**TASK DIRECTIONS:**
Drop the pictures and extract exactly the lines from the one that contains "Task: Click the 模型路径 input field" through the end of the material.

**EXCERPTED DATA:**
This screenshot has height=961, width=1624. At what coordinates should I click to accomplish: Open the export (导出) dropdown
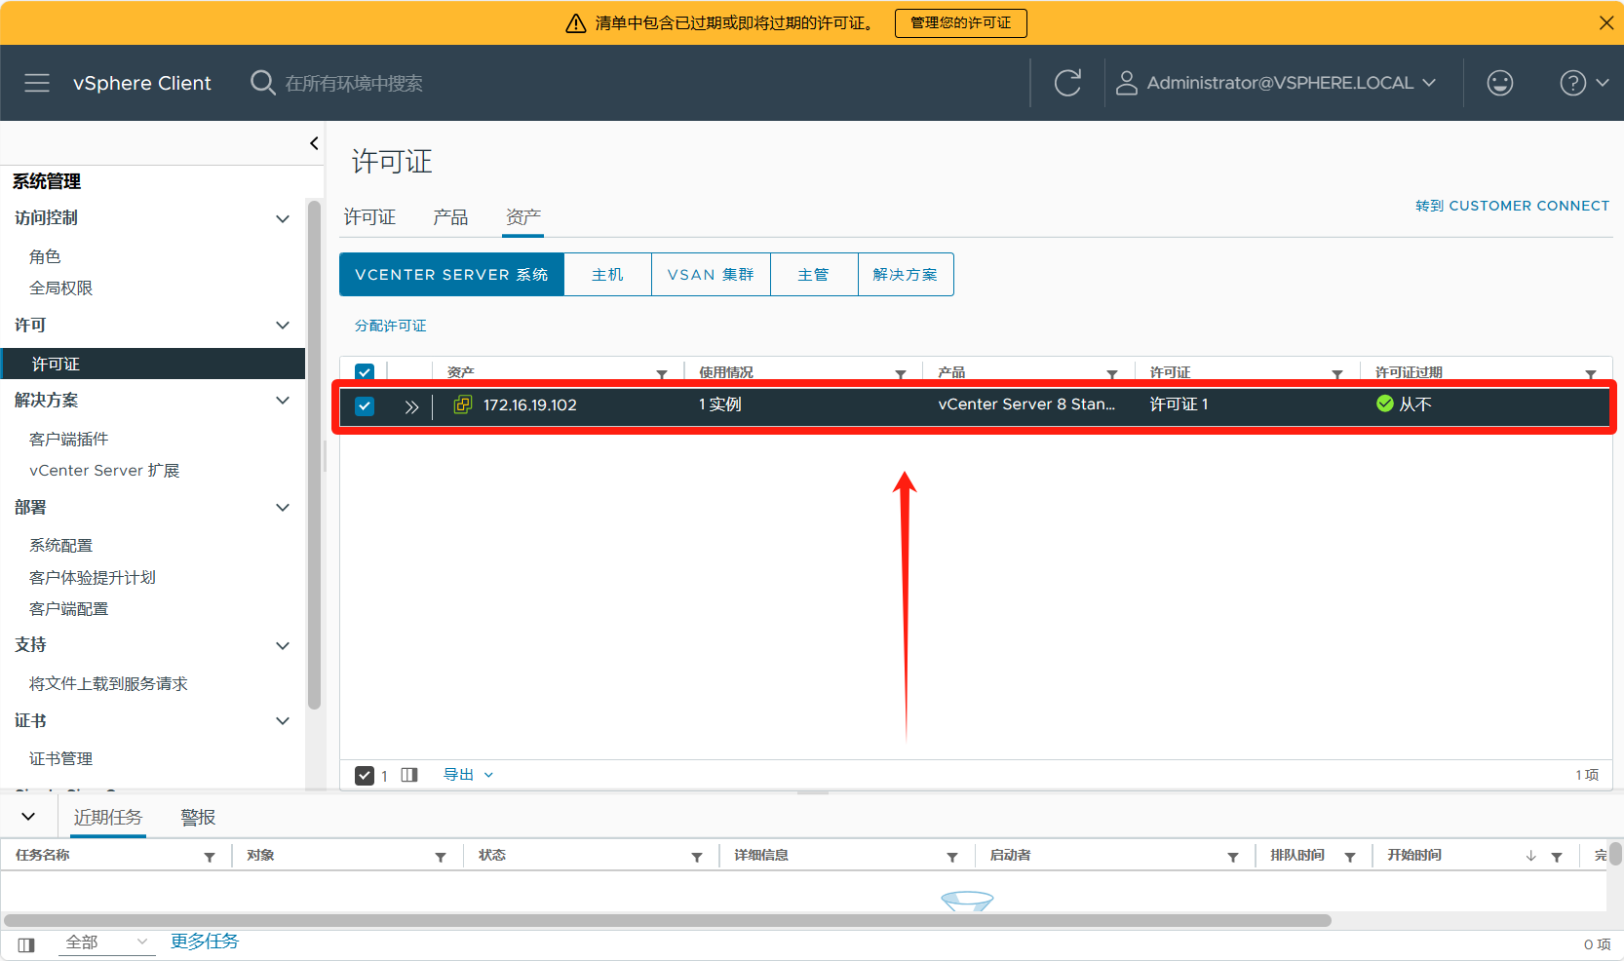click(x=468, y=775)
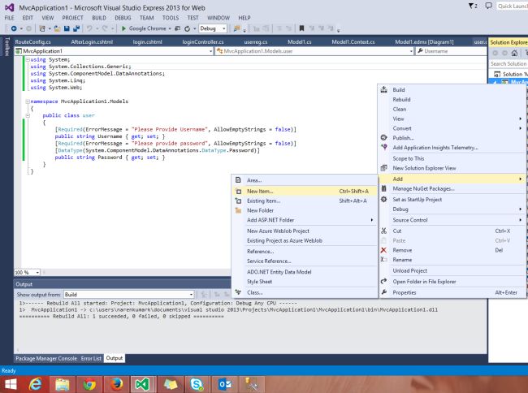Switch to the login.cshtml editor tab

coord(148,41)
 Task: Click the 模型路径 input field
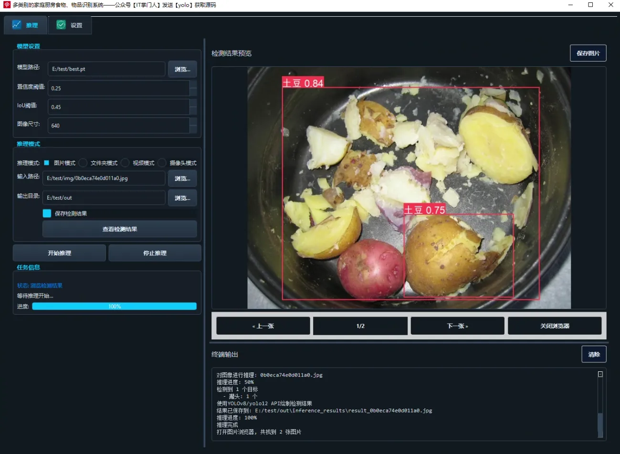coord(106,69)
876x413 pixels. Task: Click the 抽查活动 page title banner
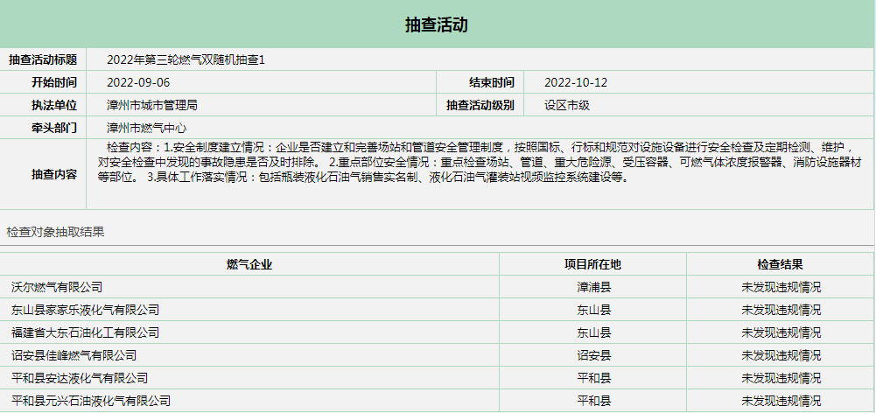click(x=437, y=25)
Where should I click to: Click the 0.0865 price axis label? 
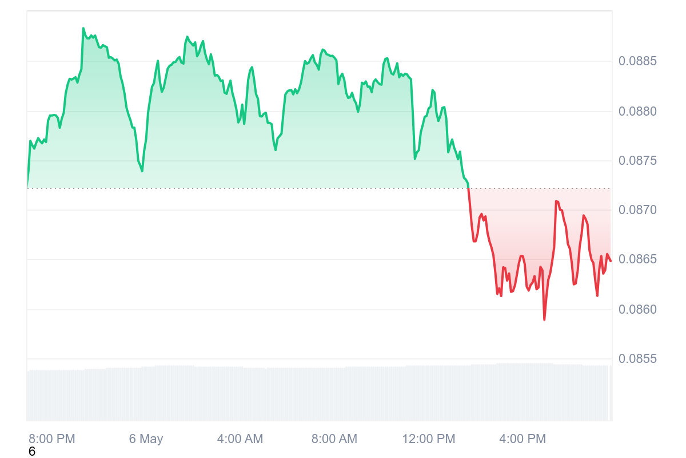coord(637,259)
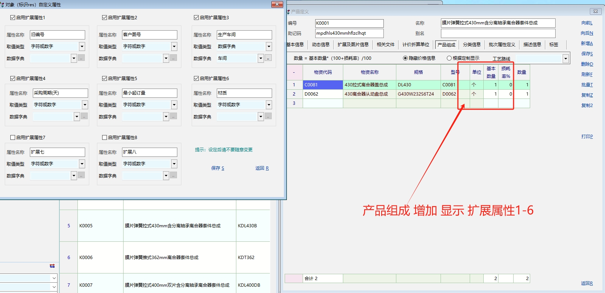This screenshot has width=605, height=293.
Task: Click browse button for 扩展属性5 data dictionary
Action: click(x=174, y=117)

**ANSWER TO THIS TASK:**
 Task: Click the 模型路径 input field
coord(106,69)
876x413 pixels. Task: Click the 抽查活动 page title banner
click(x=437, y=25)
Where should I click to: Click the 0.0865 price axis label? 
coord(637,259)
This screenshot has width=605, height=293.
Task: Click browse button for 扩展属性5 data dictionary
Action: click(x=174, y=117)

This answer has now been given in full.